Price-wise, we are back to where we were at the end of 2021, so the data above should still be in the ballpark.  Glad to see that San Diego isn’t considered as wildly overvalued – it’s expensive here and people can afford it, apparently.

I like that the J.P. Morgan guys who wrote this article are focused on the individual metros! The more affluent areas will keep losing population to the more affordable towns, and the balance will be determined by how many rich people move here. Could it balance out nicely?

An excerpt:

The end of the U.S. housing market’s pandemic-induced volatility seems in sight.

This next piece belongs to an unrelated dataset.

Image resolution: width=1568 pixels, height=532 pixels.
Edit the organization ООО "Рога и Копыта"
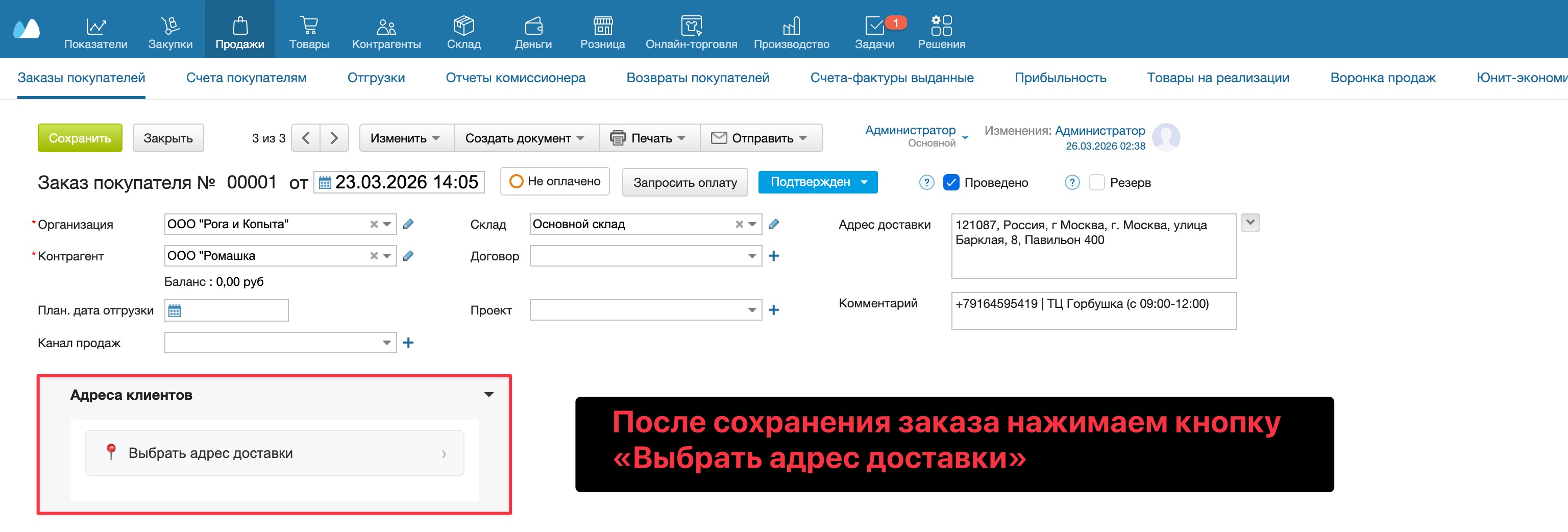[408, 224]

A recent and telling stabilization of single-family home sales—surprising in the face of high mortgage rates—has us expecting prices to finish bottoming out across the nation by the end of this year or in early 2024.

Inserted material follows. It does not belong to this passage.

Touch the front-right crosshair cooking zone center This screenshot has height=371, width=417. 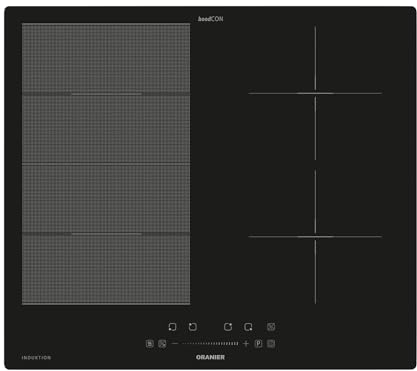coord(315,237)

By the second half of 2024, we believe, the national housing market will return to a pre-pandemic historical norm in which residential home prices climb slowly and steadily, keeping modestly ahead of the rate of inflation.

However, we also expect each city’s path back to normalcy to be very different.

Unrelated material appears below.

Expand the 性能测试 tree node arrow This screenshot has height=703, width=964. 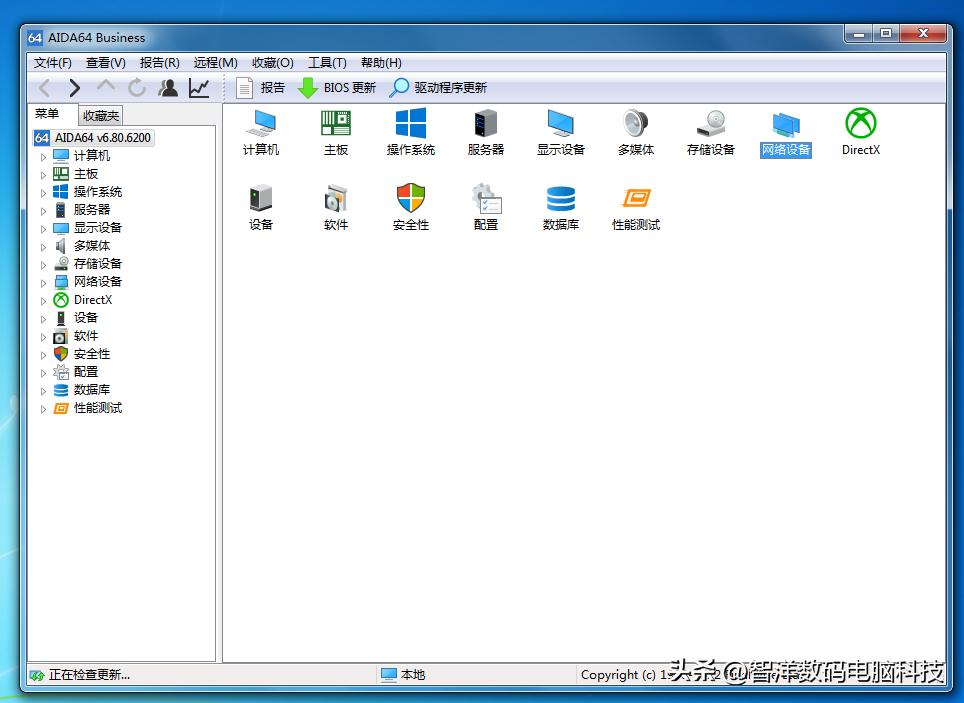click(43, 408)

Last fall, as the housing market was cooling, we said that national statistics, while informative, would fail to tell the whole story. We expected cities to experience widely differing drops in home prices based in large part on how overheated their particular housing markets were at the start of 2022, before interest rates rose.

Subsequent home price drops have been dispersed, and in the general direction we anticipated.

Link to Article by JPMorgan Chase

Up or Down?

We know that 80% of readers don’t go past the headlines, so the UT is challenging their customers lately to figure out the direction of the real estate market.

These are their headlines from the past two days:

Yesterday

Today

I have reached out to the author previously, but no response.

Get Good Help!

NSDCC Spring Market Update

In this graph from two weeks ago we saw that there were 28% of the NSDCC detached-home sales in March that closed over their list price. Because it’s one of my favorite ways to judge the market conditions, I did a check on the numbers for April so far:

NSDCC April Sales (preliminary)

Closed sales: 85

Closed over the list price: 36%

It’s not just on the lower end either:

Of the 85 closings, 41% were all-cash!

Superior-Home Frenzy

My one post-frenzy prediction was that there wouldn’t be any more sales under $2,000,000 in the Davidson-built Starboard tract in La Costa Oaks (the last was $2,150,000 in October).

We’ve finally had a closing here in the middle of April. They had to knock off $4,000 to make the deal:

Frenzy Monitor

We are in the middle of the home-selling season, which means this will be as good as it gets for 2023.

The balance of buyers and sellers has been remarkably steady. Over the last 90 days, the number of active listings has been in a tight 10% range, and the pendings haven’t budged, really, since the Super Bowl.

Those who planned ahead about selling during the season should have listed their home by now. There could be some daredevils who are waiting another 2-3 weeks before going live, thinking that a few more comps might close and help them achieve an extra 5% or so – but it could go either way.

Market Check

The recent bounce-back has been impressive with 183 NSDCC closings in March, which is better than the sluggish start that I expected.

The 101% looks like a good sign too.

Was it an overall market improvement that will keep growing? Or just a lucky stretch of higher-quality homes coming to market early in the season?

Here is more texture. The market time is improving, though not to the uber-frenzy level of last year:

This note about the March sales was the most interesting:

  • House sales closed for $100,000 or more OVER the list price: 20
  • House sales closed for $100,000 or more UNDER the list price: 51

I think we’ve entered a new frenzy-lite phase where the buyers are more deliberate in their actions, and holding out even more for the higher-quality homes – but willing to pay the premium for them.

Inventory Watch

While the number of NSDCC active listings has been as steady as anyone could imagine (above), the median list price has been climbing rapidly this year:

January 9th: $3,495,000

April 10th: $4,074,997

The NSDCC median list price has risen 17% in three months! With rates in the 6s, who saw that coming?